● **RECORDS FOR THIS EXERCISE**:
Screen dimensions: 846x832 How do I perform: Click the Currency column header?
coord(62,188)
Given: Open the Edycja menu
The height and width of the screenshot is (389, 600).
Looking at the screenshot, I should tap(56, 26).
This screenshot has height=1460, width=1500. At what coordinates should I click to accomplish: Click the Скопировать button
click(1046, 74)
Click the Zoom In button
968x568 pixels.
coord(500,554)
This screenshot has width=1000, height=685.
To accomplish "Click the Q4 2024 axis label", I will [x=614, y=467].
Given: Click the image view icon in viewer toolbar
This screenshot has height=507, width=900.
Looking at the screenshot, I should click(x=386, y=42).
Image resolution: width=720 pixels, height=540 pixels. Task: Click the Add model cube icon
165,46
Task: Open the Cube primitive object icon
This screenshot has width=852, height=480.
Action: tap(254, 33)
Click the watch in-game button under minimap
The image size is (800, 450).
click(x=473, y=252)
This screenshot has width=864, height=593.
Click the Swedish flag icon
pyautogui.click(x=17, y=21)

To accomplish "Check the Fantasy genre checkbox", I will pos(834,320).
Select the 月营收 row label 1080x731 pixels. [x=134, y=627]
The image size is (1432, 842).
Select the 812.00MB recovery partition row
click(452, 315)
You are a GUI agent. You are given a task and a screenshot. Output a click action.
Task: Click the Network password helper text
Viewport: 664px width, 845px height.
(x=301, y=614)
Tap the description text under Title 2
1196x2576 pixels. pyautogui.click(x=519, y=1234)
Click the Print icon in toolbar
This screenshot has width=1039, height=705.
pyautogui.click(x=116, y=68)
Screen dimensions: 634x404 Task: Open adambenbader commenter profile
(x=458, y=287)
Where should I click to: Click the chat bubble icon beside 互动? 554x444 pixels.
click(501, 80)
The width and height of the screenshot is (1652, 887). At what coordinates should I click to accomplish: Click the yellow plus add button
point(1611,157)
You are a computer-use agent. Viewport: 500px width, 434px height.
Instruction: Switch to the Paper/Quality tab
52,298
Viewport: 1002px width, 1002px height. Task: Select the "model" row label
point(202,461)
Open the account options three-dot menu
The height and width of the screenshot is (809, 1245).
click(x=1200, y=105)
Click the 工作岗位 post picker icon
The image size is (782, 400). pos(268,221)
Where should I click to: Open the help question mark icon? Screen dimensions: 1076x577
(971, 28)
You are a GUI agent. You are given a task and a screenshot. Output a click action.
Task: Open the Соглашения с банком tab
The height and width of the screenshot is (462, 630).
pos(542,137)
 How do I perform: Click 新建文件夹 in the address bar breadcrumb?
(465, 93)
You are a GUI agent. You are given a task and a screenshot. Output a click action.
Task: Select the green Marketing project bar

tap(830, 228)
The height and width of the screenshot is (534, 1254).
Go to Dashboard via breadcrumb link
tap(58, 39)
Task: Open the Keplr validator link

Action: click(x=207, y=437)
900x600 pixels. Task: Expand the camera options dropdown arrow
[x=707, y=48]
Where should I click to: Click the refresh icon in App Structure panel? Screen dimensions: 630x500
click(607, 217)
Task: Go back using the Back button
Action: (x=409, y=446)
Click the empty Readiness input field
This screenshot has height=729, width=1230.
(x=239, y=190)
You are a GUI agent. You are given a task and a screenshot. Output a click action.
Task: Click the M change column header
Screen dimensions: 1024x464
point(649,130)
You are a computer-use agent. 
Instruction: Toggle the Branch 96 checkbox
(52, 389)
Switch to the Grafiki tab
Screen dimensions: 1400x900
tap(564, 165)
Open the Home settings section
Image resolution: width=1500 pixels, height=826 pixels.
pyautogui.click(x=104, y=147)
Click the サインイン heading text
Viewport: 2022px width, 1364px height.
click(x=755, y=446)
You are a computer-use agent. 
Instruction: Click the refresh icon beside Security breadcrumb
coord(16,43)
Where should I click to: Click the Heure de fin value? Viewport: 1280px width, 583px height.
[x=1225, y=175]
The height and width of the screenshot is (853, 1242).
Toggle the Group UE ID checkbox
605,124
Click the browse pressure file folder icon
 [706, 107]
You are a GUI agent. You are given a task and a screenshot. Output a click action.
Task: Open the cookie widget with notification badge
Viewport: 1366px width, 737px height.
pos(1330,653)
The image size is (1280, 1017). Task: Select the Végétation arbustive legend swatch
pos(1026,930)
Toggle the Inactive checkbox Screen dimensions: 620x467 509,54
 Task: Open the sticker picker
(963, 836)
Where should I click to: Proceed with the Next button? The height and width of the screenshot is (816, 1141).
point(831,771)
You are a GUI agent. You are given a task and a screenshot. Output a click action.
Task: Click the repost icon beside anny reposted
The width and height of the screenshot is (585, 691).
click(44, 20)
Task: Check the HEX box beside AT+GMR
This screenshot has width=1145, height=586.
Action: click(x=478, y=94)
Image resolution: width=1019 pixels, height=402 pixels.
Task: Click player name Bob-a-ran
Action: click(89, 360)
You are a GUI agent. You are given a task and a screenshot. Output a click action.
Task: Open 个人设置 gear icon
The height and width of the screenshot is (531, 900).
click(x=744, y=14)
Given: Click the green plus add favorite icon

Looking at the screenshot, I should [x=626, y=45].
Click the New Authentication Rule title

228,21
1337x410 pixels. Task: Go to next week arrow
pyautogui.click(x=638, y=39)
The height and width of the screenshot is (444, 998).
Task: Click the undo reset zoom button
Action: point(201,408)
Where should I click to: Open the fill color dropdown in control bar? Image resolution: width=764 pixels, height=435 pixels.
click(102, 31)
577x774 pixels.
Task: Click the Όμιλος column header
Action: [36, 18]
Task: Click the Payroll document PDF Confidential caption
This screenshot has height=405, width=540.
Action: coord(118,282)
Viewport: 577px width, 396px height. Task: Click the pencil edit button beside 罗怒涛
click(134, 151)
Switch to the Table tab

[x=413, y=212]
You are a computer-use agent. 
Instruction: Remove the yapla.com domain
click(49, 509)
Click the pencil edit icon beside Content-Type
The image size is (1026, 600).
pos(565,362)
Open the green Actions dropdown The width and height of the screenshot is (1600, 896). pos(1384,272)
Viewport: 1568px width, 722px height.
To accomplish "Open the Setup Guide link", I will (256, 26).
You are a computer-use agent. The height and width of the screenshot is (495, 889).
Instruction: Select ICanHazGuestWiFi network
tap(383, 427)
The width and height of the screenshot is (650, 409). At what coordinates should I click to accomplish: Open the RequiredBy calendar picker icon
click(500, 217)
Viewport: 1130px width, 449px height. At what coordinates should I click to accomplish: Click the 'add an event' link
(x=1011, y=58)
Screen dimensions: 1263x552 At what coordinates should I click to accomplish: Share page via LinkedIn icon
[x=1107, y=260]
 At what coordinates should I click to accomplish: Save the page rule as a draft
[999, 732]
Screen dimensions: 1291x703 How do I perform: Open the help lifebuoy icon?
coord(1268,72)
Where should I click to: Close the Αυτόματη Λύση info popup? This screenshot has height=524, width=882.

● **WHAT YOU WILL DO**: Begin with the first line of the data above and, please, print each line exactly until you have printed the line containing "You are a computer-use agent. Viewport: 500px"; print nothing else.

● **OUTPUT FOR THIS EXERCISE**:
Screen dimensions: 846x832 How do I perform: Click the Currency column header?
coord(62,188)
Given: Open the Edycja menu
The height and width of the screenshot is (389, 600).
Looking at the screenshot, I should tap(56, 26).
This screenshot has height=1460, width=1500. At what coordinates should I click to accomplish: Click the Скопировать button
click(1046, 74)
Click the Zoom In button
968x568 pixels.
coord(500,554)
This screenshot has width=1000, height=685.
To accomplish "Click the Q4 2024 axis label", I will [x=614, y=467].
Given: Click the image view icon in viewer toolbar
This screenshot has height=507, width=900.
Looking at the screenshot, I should click(x=386, y=42).
Image resolution: width=720 pixels, height=540 pixels. Task: Click the Add model cube icon
165,46
Task: Open the Cube primitive object icon
This screenshot has width=852, height=480.
Action: tap(254, 33)
Click the watch in-game button under minimap
The image size is (800, 450).
click(x=473, y=252)
This screenshot has width=864, height=593.
Click the Swedish flag icon
pyautogui.click(x=17, y=21)

To accomplish "Check the Fantasy genre checkbox", I will pos(834,320).
Select the 月营收 row label 1080x731 pixels. [x=134, y=627]
The image size is (1432, 842).
Select the 812.00MB recovery partition row
click(452, 315)
You are a GUI agent. You are given a task and a screenshot. Output a click action.
Task: Click the Network password helper text
Viewport: 664px width, 845px height.
(x=301, y=614)
Tap the description text under Title 2
1196x2576 pixels. pyautogui.click(x=519, y=1234)
Click the Print icon in toolbar
This screenshot has width=1039, height=705.
pyautogui.click(x=116, y=68)
Screen dimensions: 634x404 Task: Open adambenbader commenter profile
(x=458, y=287)
Where should I click to: Click the chat bubble icon beside 互动? 554x444 pixels.
click(501, 80)
The width and height of the screenshot is (1652, 887). At what coordinates should I click to accomplish: Click the yellow plus add button
point(1611,157)
You are a computer-use agent. Viewport: 500px width, 434px height.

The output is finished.